Stillwell says the best type of evaluations are too expensive to implement
at this stage of the game. But even without an evaluation process, San
Francisco officials could and should know, in general terms, which types of
programs are more or less effective than others. The planning council,
however, has made some decisions about funding that seem to fly in the face
of available research, namely those connected to the council's meager
funding of methadone programs.

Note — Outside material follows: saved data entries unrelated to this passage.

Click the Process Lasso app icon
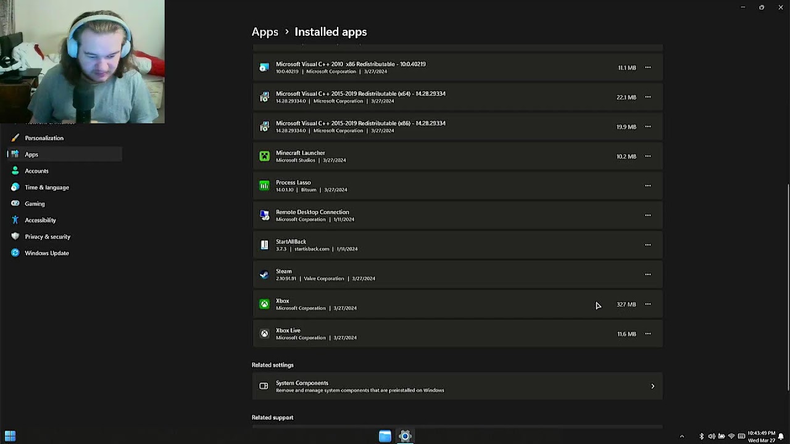This screenshot has width=790, height=444. 264,186
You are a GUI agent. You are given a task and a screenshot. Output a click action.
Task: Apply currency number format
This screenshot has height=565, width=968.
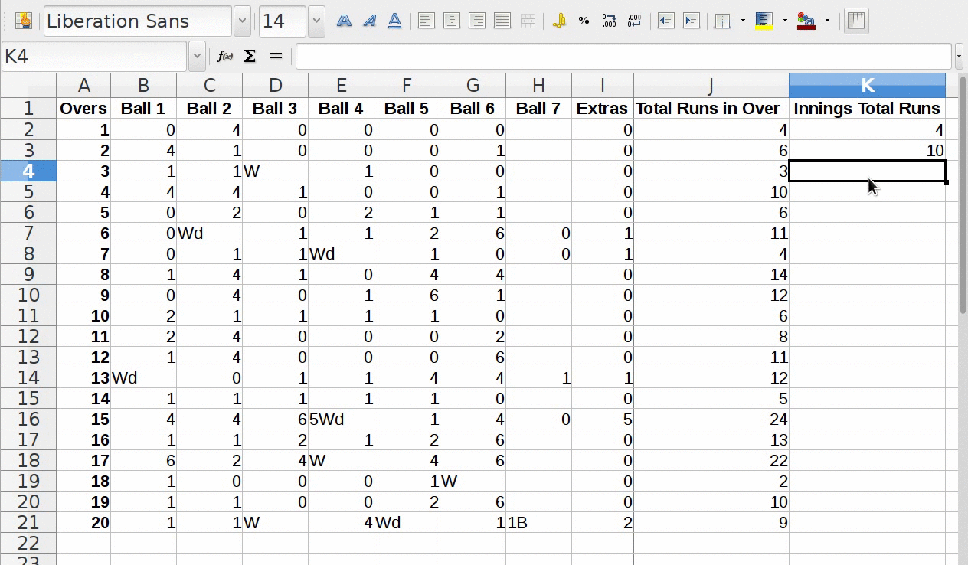[559, 21]
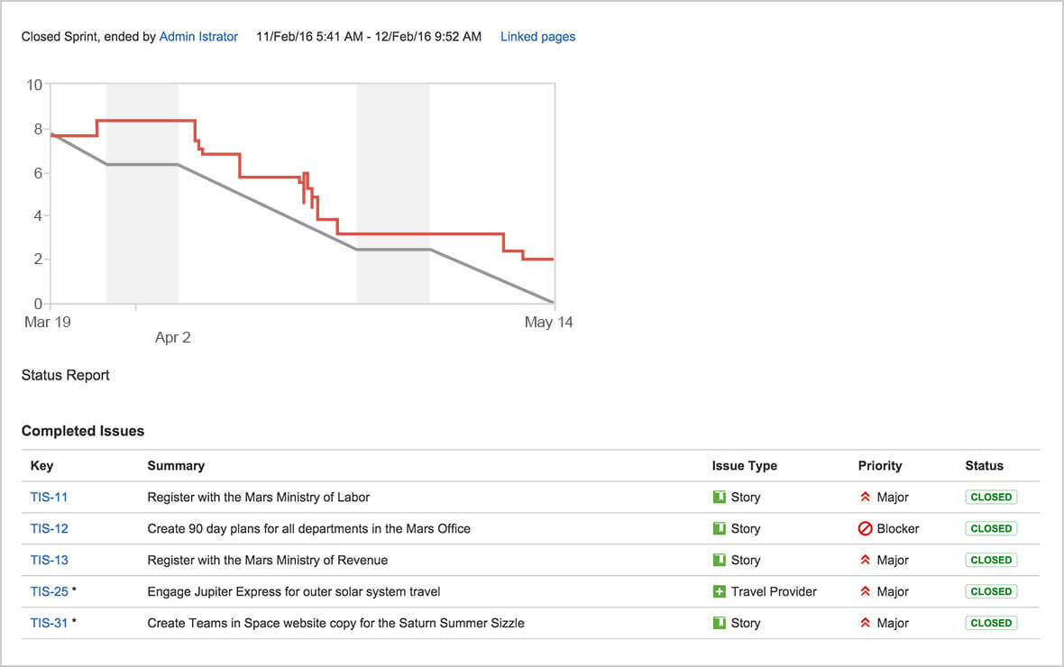Click the CLOSED status badge for TIS-31
1064x667 pixels.
(991, 622)
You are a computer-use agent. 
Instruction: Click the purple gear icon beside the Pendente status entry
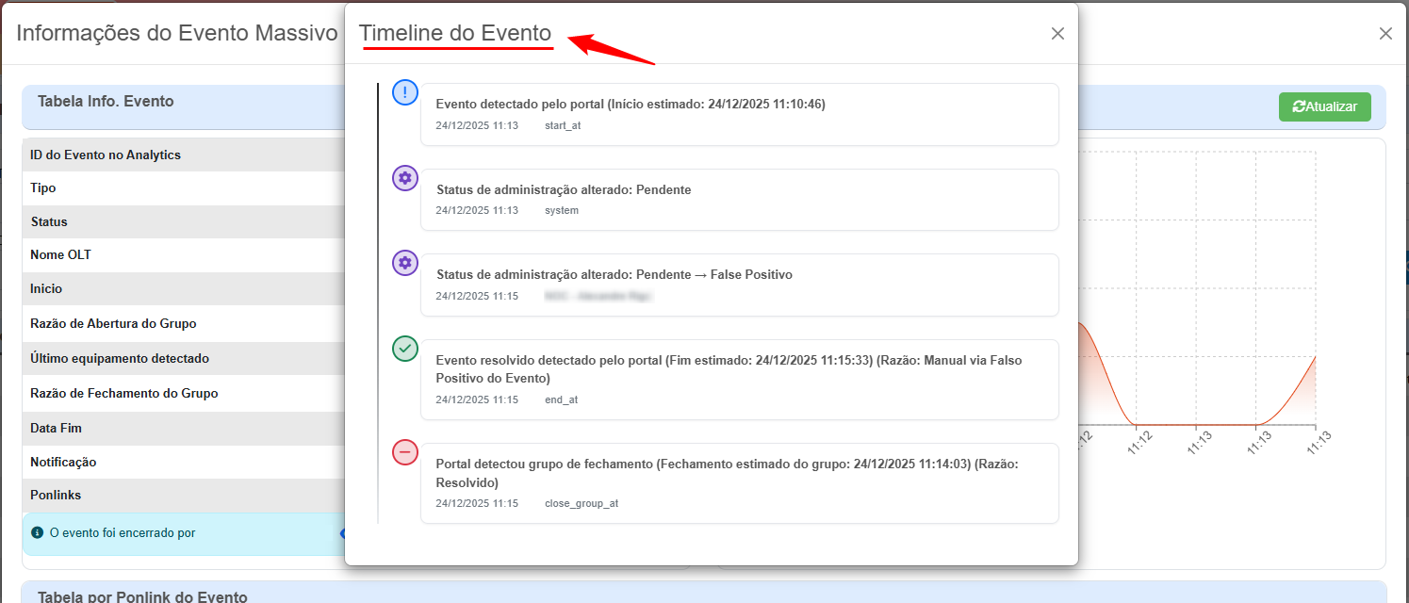coord(405,178)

As of fiscal year 1998-99, the planning
council had spent only 3 percent of its money on methadone, one of the most
researched and effective methods for treating heroin addiction, even though
an estimated 38 percent of the city's substance abuse clients are heroin
users.

On the other hand, the planning council spent a whopping 12 percent of its
budget on prevention -- in essence, teaching young people not to use drugs
- -- which is on much more shaky ground in terms of proven effectiveness,
does not open any new treatment slots for addicts, and is limited to a
young population comprising only about 14 percent of the city's drug users.

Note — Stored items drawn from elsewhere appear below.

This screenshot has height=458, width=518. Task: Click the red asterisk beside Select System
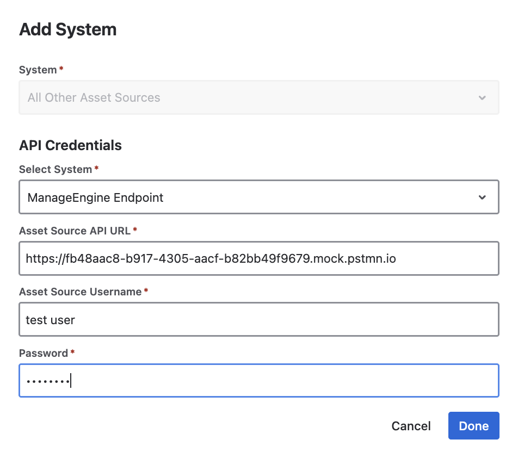tap(96, 168)
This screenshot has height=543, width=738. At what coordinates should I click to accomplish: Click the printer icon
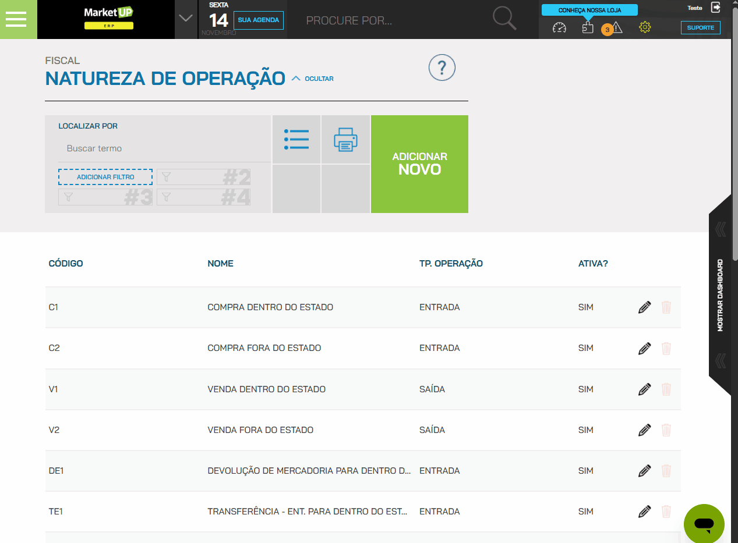click(345, 140)
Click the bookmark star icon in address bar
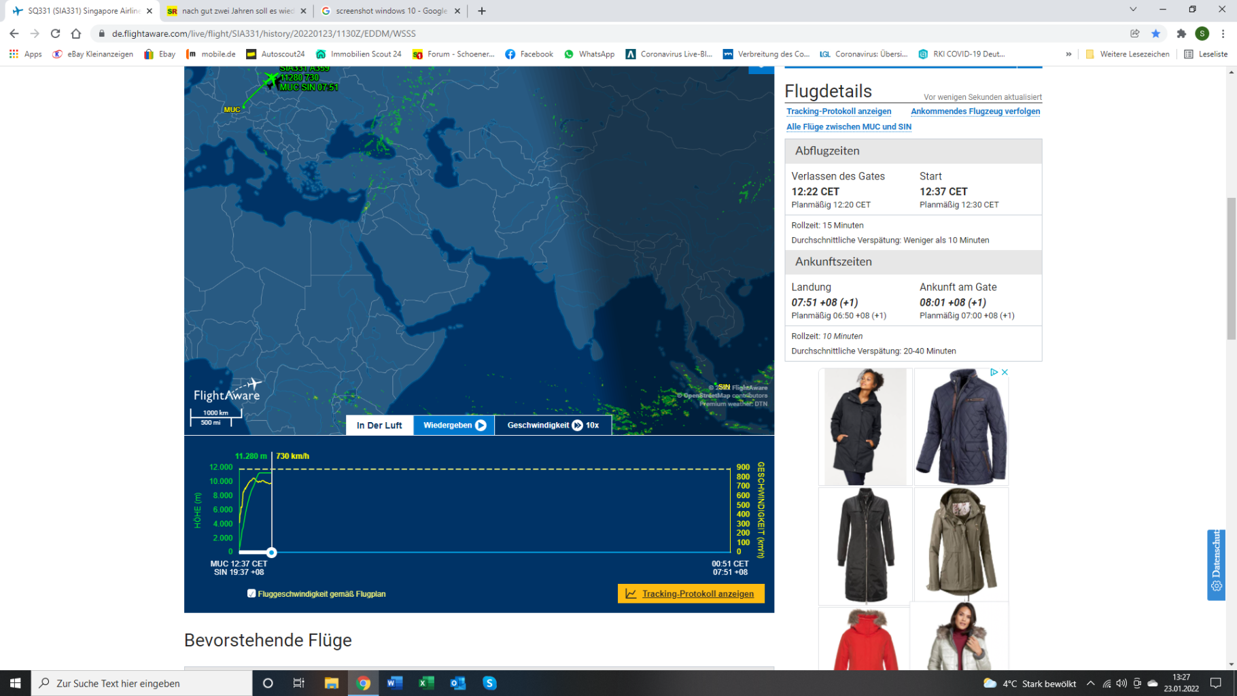The height and width of the screenshot is (696, 1237). pyautogui.click(x=1155, y=33)
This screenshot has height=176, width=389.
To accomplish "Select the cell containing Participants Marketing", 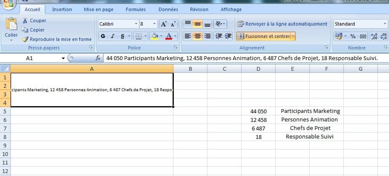I will [x=310, y=111].
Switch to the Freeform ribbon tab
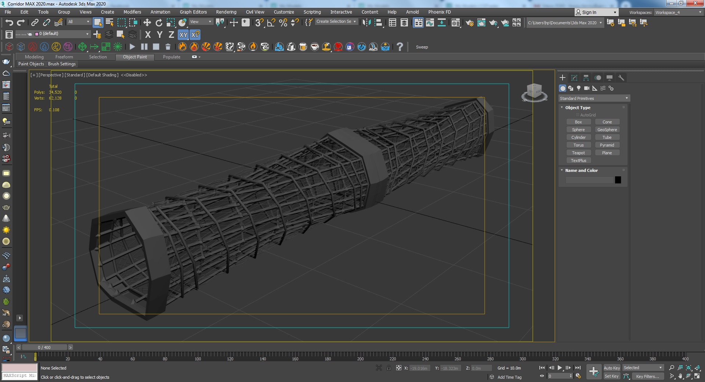The height and width of the screenshot is (382, 705). 64,57
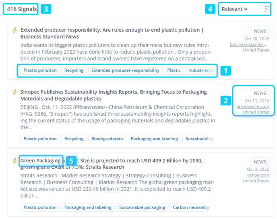Visit the prnewswire.com source link
Image resolution: width=277 pixels, height=219 pixels.
253,106
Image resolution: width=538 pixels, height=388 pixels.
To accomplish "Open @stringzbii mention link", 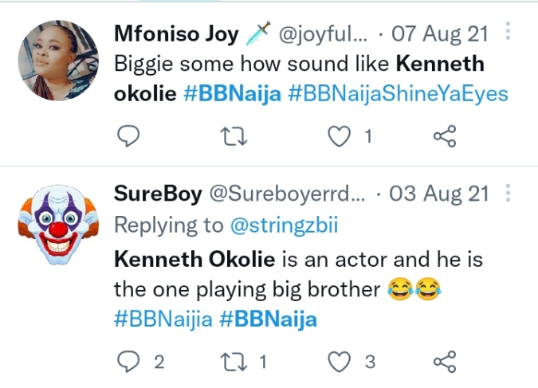I will 284,225.
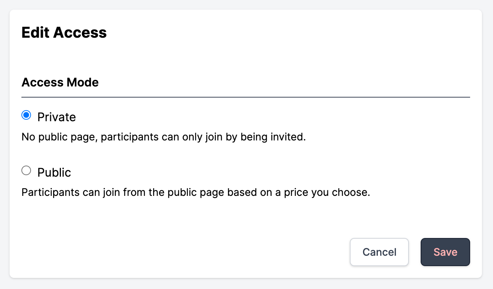493x289 pixels.
Task: Click the Public option label text
Action: click(x=54, y=172)
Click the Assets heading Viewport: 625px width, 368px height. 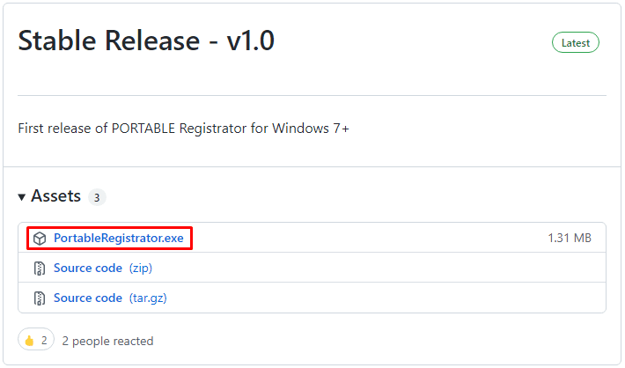[55, 196]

Lee lingers outside the bleak facade of the clinic one cold Sunday morning,
until a man inside sticks his head out and tells him to "beat rocks." There
is no loitering allowed outside the Bay Area Addiction Research & Treatment
clinic. Lee smiles and ambles off, his pupils the size of pinpricks, high
on the legal drug he has chosen over heroin.

Every day he comes for his daily dose of methadone syrup, which costs him
$12 a cup. Lee says part of his General Assistance check is set aside to
pay for his methadone maintenance program; he says he has to hustle for the
rest, whether it's panhandling, or stealing if he has to. "But $12 ain't
nothing compared to $30 or $40 a day I needed for heroin."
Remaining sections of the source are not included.